» **WHAT THIS TASK INVOLVES**
Only the lines from the one containing "Task: Click the last row showing 4/25/2016" through the one containing "Click the Products" should be printed, exactly as they appear below, with both ends included.

[Stored data]

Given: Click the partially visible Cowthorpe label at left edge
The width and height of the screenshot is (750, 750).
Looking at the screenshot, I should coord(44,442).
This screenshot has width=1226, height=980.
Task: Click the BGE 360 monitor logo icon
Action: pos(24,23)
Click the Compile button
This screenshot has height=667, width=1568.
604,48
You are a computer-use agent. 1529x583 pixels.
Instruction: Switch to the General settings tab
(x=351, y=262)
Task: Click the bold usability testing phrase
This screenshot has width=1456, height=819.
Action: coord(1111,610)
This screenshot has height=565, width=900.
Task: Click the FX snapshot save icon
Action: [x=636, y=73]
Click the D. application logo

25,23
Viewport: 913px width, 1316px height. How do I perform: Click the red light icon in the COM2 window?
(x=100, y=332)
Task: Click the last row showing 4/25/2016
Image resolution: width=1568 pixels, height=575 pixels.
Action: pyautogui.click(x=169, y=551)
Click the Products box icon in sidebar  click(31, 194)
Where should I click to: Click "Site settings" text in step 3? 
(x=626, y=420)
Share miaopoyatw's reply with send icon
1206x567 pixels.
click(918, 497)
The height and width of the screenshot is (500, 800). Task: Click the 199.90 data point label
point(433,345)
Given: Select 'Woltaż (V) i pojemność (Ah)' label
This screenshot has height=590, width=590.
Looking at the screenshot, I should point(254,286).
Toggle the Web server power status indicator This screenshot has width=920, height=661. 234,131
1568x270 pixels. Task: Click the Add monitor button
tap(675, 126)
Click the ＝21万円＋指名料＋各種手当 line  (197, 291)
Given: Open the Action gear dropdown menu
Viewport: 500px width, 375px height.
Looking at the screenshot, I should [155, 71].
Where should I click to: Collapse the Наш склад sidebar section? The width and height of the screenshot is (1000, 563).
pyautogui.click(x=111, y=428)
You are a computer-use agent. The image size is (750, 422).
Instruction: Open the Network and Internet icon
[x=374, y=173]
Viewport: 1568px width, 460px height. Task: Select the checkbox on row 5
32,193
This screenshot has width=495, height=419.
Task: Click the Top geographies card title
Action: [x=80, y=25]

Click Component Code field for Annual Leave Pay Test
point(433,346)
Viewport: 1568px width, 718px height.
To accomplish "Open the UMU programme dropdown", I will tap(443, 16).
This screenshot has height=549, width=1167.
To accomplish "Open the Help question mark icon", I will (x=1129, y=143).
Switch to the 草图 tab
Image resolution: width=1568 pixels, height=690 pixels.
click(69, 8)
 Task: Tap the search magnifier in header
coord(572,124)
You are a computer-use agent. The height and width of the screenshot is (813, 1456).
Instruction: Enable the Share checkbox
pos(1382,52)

» **EXERCISE SOLUTION**
Task: Click the last row showing 4/25/2016
Image resolution: width=1568 pixels, height=575 pixels.
Action: pyautogui.click(x=169, y=551)
Click the Products box icon in sidebar  click(31, 194)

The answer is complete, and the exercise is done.